ECB's Praet, wary of growth risks, says could cut rates again

MILAN (Reuters) - The European Central Bank could cut interest rates further, senior policymaker Peter Praet said, adding that uncertainty about the global economic outlook risked leading to renewed market tensions.

The ECB earlier this month said it would keep interest rates at record lows for an extended period, seeking to reassure markets unnerved by signals from the U.S. Federal Reserve on winding down its stimulus program.

The strategy helped persuade markets that the ECB is not about to follow the Fed and begin exiting its ultra-loose policy stance, though ECB policymakers' subsequent qualification of the forward guidance risks undoing this 'decoupling' effect.

Praet, who begins ECB Governing Council meetings with a presentation that forms the basis for discussion, stressed the ECB's capacity to loosen policy further in an interview with an Italian newspaper published on Tuesday.

"Our base interest rates could be lowered further, as clarified by our forward guidance message," Praet told Corriere della Sera.

"Furthermore, as a non-standard measure, we continue with offering banks unlimited liquidity," he said.

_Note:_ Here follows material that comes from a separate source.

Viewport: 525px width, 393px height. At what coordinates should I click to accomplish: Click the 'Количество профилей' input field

At their July 4 meeting, ECB policymakers discussed cutting interest rates, though decided against doing so. The ECB's main refinancing rate stands at a record low of 0.5 percent and the deposit rate it pays banks for holding their cash is at zero.

Striking a dovish tone, Praet listed a string of risks to the global economic outlook, which he said the ECB was watching closely.

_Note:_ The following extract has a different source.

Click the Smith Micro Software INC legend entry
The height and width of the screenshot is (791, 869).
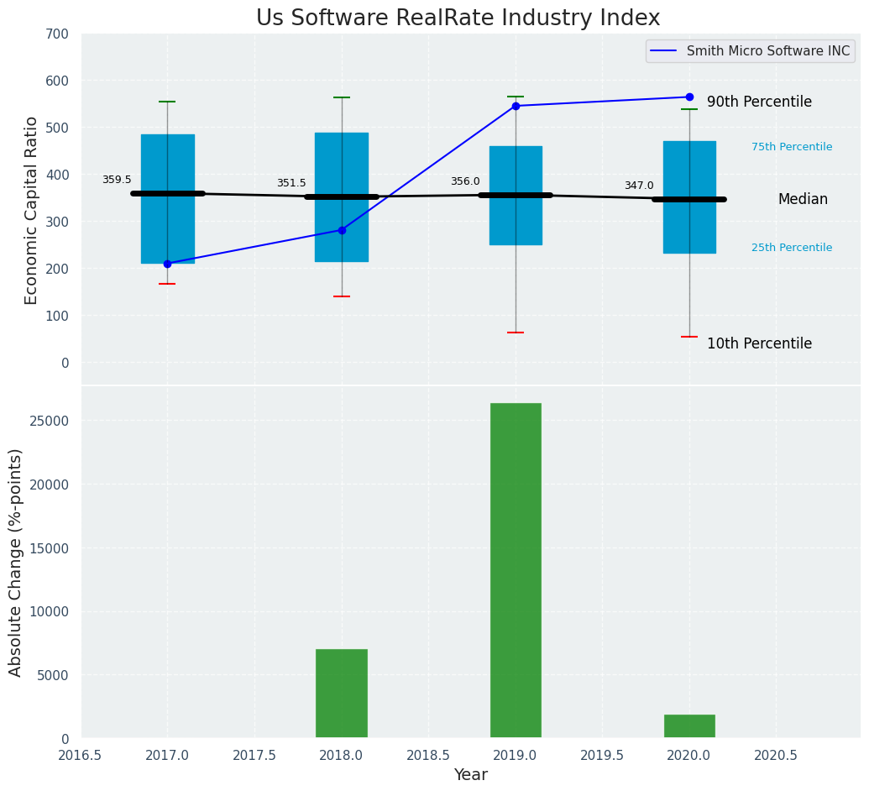pos(767,51)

He said there were question marks over growth in some emerging countries, like China and Brazil, where growth has been driven by a boom in credit and raw materials. An improvement in the United States was leading to a repricing in the bond market, which could lead to "a tightening in financial conditions".

"Markets tend to exaggerate. When markets readjust their economic cycle scenarios, it is always a very delicate moment, volatility can be high and uncertainty can grow," he said.

In the euro zone, Praet said downside risks were mostly tied to difficulties in the implementation of structural reforms in certain countries, even though there have been some positive signals, such as the improvement in confidence in some nations.

He urged governments and Europe to implement reforms as soon as possible to avoid new tensions on financial markets.

The ECB Council holds its next policy meeting on August 1.